Although the act of perching appears to be quite simple when a bird lands on a limb. It actually requires a very precise balance of time, high-impact forces, speed, and precision. No flapping-wing robot Ornithopter has been able to master it. Until now because it is such a difficult maneuver.
Raphael Zufferey, a postdoctoral fellow in the Laboratory of Intelligent Systems (LIS) and Bio robotics lab in the School of Engineering, is the first author on a recent Nature Communications paper. He describes the unique landing gear that makes such perching possible. He built and tested it in collaboration with colleagues at the University of Seville, Spain. Where the 700-gram ornithopter itself was developed as part of the European project GRIFFIN.
This is the initial stage of a bigger undertaking. An ornithopter has the ability to perform specialized tasks, such as discretely collecting biological samples or measurements from a tree. After it has mastered landing autonomously on a tree branch. Eventually, it might even touch down on man-made structures, which would expand the potential applications.
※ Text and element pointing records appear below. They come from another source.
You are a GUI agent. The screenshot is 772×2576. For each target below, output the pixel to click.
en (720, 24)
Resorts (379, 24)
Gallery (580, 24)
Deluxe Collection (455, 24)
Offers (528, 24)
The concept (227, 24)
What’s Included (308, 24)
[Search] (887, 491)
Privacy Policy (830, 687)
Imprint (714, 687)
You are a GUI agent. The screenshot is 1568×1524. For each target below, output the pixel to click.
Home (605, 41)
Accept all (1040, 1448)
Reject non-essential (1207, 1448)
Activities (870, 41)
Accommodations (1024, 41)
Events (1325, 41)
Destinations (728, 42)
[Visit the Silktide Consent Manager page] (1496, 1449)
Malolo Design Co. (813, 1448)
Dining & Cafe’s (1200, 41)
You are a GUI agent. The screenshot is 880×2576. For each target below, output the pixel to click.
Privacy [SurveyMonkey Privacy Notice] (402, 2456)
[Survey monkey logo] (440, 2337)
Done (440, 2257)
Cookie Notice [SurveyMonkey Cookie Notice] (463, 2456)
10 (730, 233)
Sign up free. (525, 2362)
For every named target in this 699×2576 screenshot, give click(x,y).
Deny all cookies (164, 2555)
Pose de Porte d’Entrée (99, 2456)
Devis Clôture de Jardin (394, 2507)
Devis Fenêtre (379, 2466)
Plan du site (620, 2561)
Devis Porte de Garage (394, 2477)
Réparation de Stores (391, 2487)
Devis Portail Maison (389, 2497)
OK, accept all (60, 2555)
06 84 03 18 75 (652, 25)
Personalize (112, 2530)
Ornithopters, like many other unmanned aerial vehicles (UAVs), have limited battery life. Therefore the ability to land on a perch may offer a more effective means for them to recharge using solar energy. Perhaps making them perfect for long-distance missions.
This is a significant step toward manipulative tasks and other practical uses for flapping-wing robots. Which can currently only do free flights. It is just like a modern drone modified version having a free will.
Ornithopters, the flying wing robot
Maximizing power and accuracy while reducing weight and speed
Engineering challenges included controlling numerous parameters that nature has previously so expertly regulated in order to land an ornithopter on a perch without any external commands. As it perched, the ornithopter needed to be able to considerably slow down while keeping flying. The claw has to be powerful enough to hold the perch. And sustain the robot’s weight without being too heavy to lift. That’s one of the reasons we chose a single claw rather than two. The robot also needed to be able to understand how its surroundings and the object in front of it relate to its own position, speed, and trajectory.
The ornithopter was outfitted with a fully on-board computer and navigation system, which the researchers used in conjunction with an external motion-capture system to aid with positioning. As it attempted to focus on and hold the perch, the ornithopter’s leg-claw appendage was finely adjusted to account for the up-and-down oscillations of flight. The claw was built to support the robot’s weight and absorb the robot’s forward momentum when it hit. It was also built to close quickly and firmly. Once perched, the robot stays there without using any energy.